Start of SUPPLIED MATERIAL

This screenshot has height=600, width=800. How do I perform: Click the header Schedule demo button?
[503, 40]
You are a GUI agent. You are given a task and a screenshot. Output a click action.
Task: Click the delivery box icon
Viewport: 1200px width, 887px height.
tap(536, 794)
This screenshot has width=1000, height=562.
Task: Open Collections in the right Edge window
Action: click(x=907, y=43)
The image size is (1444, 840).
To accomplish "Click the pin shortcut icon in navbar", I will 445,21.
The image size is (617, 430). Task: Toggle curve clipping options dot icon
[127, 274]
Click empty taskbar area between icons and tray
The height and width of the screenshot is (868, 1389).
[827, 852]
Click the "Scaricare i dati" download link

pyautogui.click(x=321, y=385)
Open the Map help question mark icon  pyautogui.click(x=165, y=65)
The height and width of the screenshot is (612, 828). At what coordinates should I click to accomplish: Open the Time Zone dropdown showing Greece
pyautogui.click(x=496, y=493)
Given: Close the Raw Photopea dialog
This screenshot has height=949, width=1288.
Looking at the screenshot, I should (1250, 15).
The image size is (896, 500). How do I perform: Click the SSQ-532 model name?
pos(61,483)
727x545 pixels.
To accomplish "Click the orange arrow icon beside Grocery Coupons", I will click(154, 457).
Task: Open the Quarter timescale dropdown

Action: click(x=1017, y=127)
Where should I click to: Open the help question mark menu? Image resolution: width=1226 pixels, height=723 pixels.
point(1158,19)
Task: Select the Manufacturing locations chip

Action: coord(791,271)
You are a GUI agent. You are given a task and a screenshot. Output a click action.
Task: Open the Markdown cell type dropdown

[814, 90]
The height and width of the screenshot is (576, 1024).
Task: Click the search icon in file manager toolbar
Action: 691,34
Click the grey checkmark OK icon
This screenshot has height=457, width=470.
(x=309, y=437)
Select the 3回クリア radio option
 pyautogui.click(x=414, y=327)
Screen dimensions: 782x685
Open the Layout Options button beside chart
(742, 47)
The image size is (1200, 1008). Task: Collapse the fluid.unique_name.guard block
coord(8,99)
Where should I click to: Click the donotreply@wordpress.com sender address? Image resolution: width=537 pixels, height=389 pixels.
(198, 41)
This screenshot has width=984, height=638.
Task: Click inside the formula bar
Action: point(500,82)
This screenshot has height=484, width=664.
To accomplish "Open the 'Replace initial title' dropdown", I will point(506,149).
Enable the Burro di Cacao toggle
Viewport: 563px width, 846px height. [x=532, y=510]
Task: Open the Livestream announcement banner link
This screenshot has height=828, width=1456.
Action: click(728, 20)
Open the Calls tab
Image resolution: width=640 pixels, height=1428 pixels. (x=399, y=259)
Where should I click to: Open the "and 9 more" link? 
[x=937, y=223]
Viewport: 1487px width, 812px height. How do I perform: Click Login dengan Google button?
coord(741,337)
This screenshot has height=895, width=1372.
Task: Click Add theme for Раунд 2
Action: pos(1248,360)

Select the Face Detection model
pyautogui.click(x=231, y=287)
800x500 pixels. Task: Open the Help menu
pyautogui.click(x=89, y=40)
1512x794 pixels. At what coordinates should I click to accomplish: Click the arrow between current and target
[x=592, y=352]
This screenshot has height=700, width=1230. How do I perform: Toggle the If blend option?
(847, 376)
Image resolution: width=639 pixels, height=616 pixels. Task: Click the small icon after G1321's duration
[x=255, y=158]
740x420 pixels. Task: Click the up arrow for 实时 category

End of SUPPLIED MATERIAL

SET EXERCISE » Rewrite the records from the line containing "Open the Calls tab" through the end of the records, replacing "Face Detection" with "Object Detection" and leaving all else unchanged. Return only those lines.

RESULT OF THE EXERCISE »
Open the Calls tab
Image resolution: width=640 pixels, height=1428 pixels. (x=399, y=259)
Where should I click to: Open the "and 9 more" link? 
[x=937, y=223]
Viewport: 1487px width, 812px height. How do I perform: Click Login dengan Google button?
coord(741,337)
This screenshot has height=895, width=1372.
Task: Click Add theme for Раунд 2
Action: pos(1248,360)

Select the Object Detection model
pyautogui.click(x=231, y=287)
800x500 pixels. Task: Open the Help menu
pyautogui.click(x=89, y=40)
1512x794 pixels. At what coordinates should I click to accomplish: Click the arrow between current and target
[x=592, y=352]
This screenshot has height=700, width=1230. How do I perform: Toggle the If blend option?
(847, 376)
Image resolution: width=639 pixels, height=616 pixels. Task: Click the small icon after G1321's duration
[x=255, y=158]
740x420 pixels. Task: Click the up arrow for 实时 category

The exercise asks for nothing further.